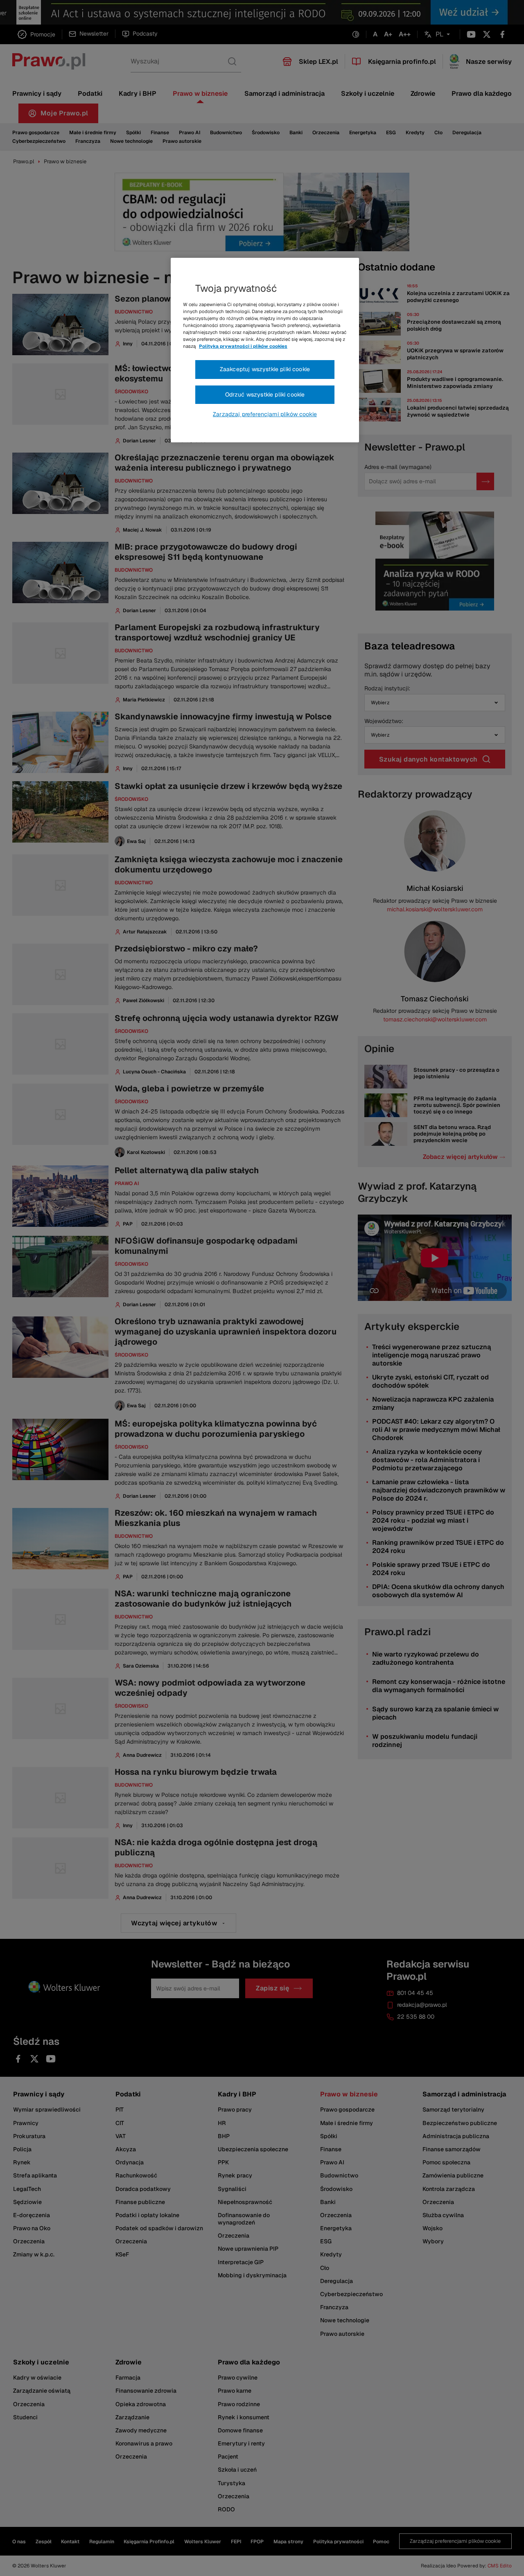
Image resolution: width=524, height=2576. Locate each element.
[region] (265, 350)
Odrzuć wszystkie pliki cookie (265, 394)
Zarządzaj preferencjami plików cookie (265, 414)
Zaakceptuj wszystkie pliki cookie (265, 369)
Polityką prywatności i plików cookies (243, 346)
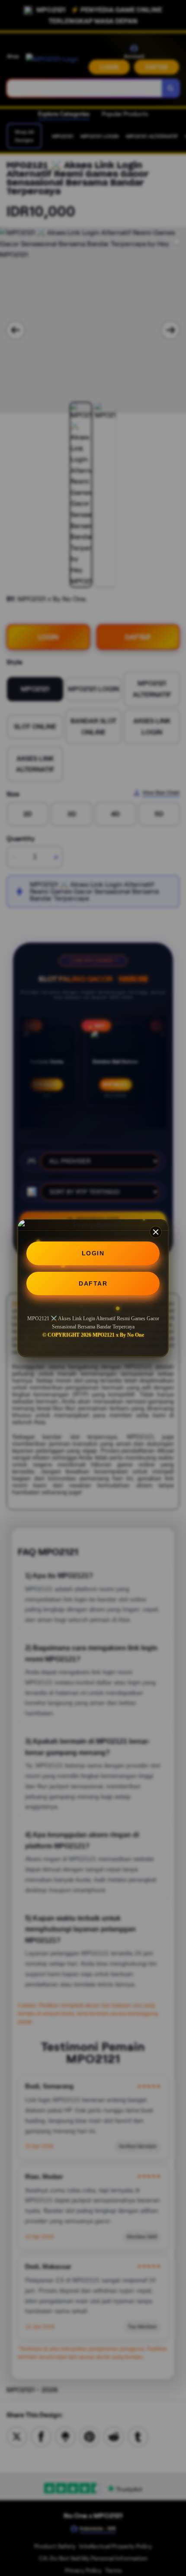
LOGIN (93, 1253)
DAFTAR (93, 1283)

==================================================

§ Task prompt:
From the first line to the last, output the data exactly, without the pictures.

§ Problem solution:
Image resolution: width=524, height=2576. Locate each element.
[region] (265, 350)
Odrzuć wszystkie pliki cookie (265, 394)
Zarządzaj preferencjami plików cookie (265, 414)
Zaakceptuj wszystkie pliki cookie (265, 369)
Polityką prywatności i plików cookies (243, 346)
LOGIN (93, 1253)
DAFTAR (93, 1283)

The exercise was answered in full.